# Free patterns



## christiliz (Dec 20, 2011)

Found this site while browsing. Check it out, maybe you'll find something you like. 
http://www.straw.com/cpy/free_patterns.html


----------



## Pontygirl (Dec 1, 2011)

Thank you for the link .Looks like some interesting patterns here


----------



## BenRosey (Jan 8, 2012)

I haven't seen that before. Looks good.


----------



## Frogger (Sep 6, 2012)

Great! Already adding to the 2013 list!


----------



## Cindycz (Apr 11, 2011)

Found two great hat patterns, just what I was looking for!
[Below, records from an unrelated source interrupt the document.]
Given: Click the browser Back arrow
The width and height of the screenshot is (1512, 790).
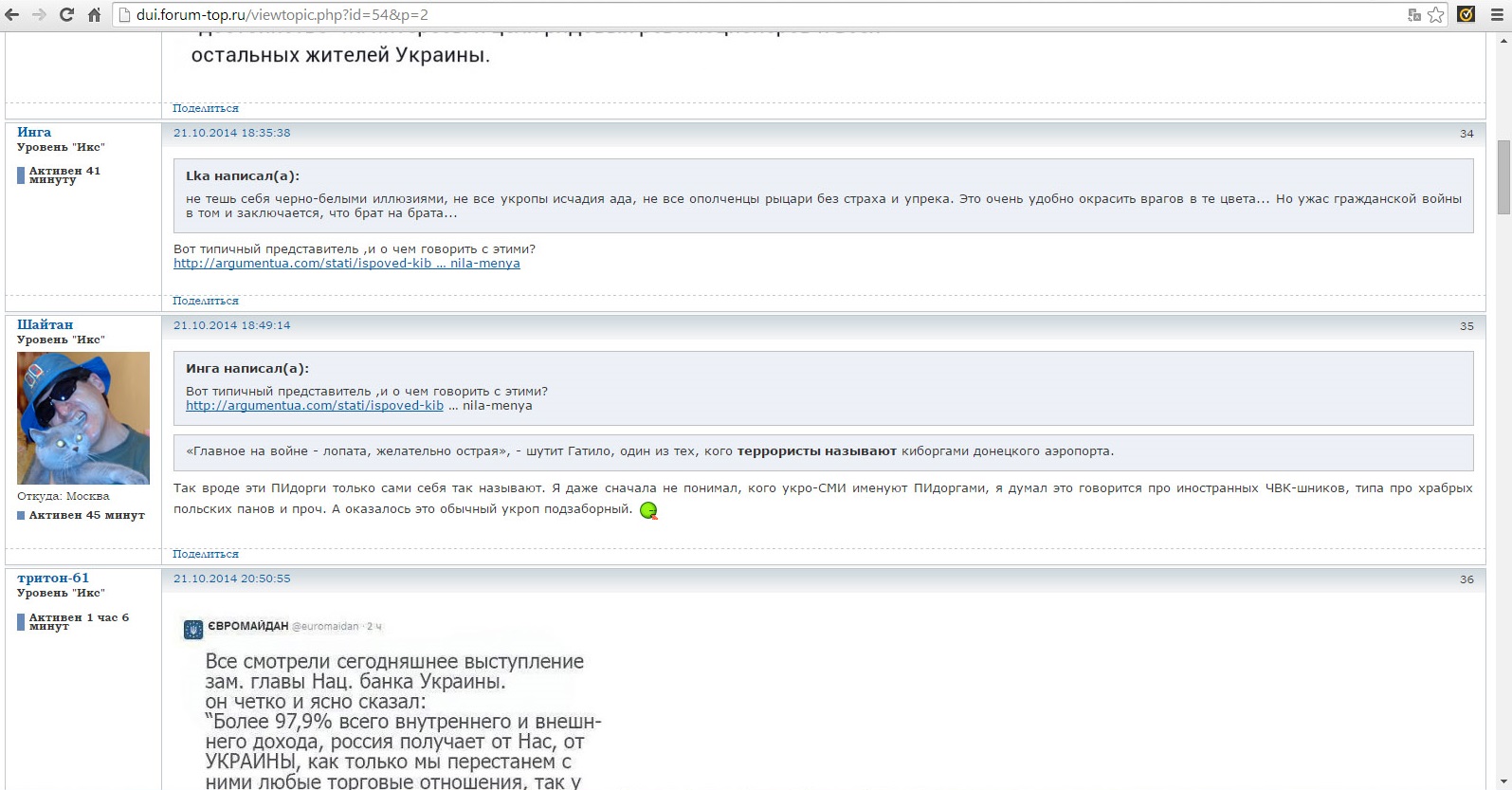Looking at the screenshot, I should [12, 14].
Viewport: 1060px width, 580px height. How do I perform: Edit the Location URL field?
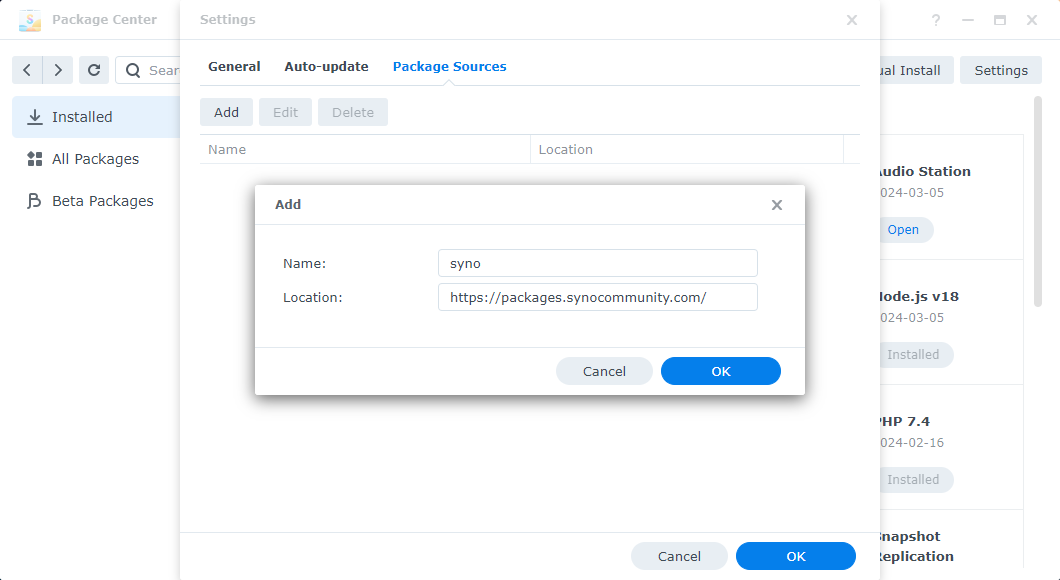pos(597,297)
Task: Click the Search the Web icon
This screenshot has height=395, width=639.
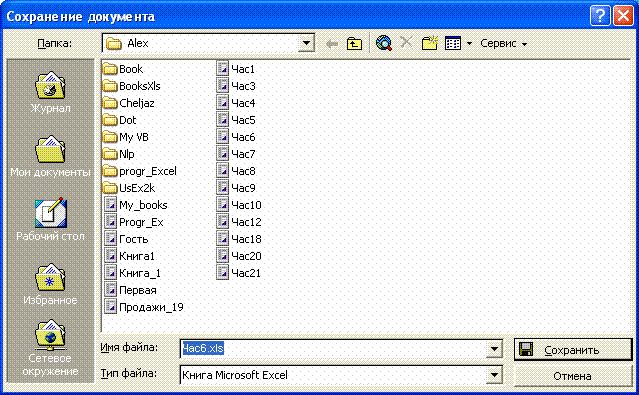Action: pyautogui.click(x=384, y=43)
Thanks!


----------



## tammyc77 (Apr 7, 2012)

Wow - looks like I'll be spending some quality time on this site! Thank you!!


----------



## olbiddy (Feb 27, 2012)

I saw plenty I liked! Thanks for sharing.
It's such a pity that the patterns don't come with time!


----------



## Bonnie7591 (Nov 15, 2011)

Wow! Could be kept busy for the rest of my life from this site alone!
Thanks for the link.


----------



## Janeway (Nov 22, 2011)

Thanks for site as will look more later.


----------



## gin-red (Sep 17, 2011)

Great Pattern selection. Thanks for the link!


----------



## GrannyakaGG (Dec 3, 2012)

Thank you very much for the link. Can't wait for another long weekend to knit.


----------



## Hannelore (Oct 26, 2011)

A very interesting site. Thanks for sharing it.


----------



## Patty Sutter (Apr 17, 2012)

Thank you, I have it bookmarked.


----------



## riggy (Apr 9, 2012)

Thank you for the link have bookmarked lots of patterns :thumbup:


----------



## mzmom1 (Mar 4, 2011)

Lots of good patterns here...thanks!


----------



## god_mother (Nov 8, 2011)

i
i am loking for a knitting dish cloth patterson with angels on them can any one help me


----------



## BenRosey (Jan 8, 2012)

http://www.ravelry.com/patterns/library/dishcloth-angels---archived

http://www.ravelry.com/patterns/library/doctor-who-the-angels-have-the-blue-box-dishcloth

http://www.ravelry.com/patterns/library/knitted-dishcloth-angel

I need to add them to my site.


----------



## BenRosey (Jan 8, 2012)

Looks like a lot of great patterns.


----------



## GrammaBabs (Dec 1, 2012)

In case anyone has not hear of it before... Drops/garnier studio.... has a pretty wonderful website to get totally lost in!!!


----------



## San (Mar 9, 2011)

Great link - thanks for sharing.


----------



## MaryE-B (May 11, 2012)

These are the folks that make Mini Mochi sock yarn. They have a lot of different yarns and great patterns.


----------



## cside (Jan 29, 2011)

Thanks for the link-great website!


----------



## Hannelore (Oct 26, 2011)

BenRosey, Thank you for the site for the angel dishcloth patterns. Will keep them in mind for future use.


----------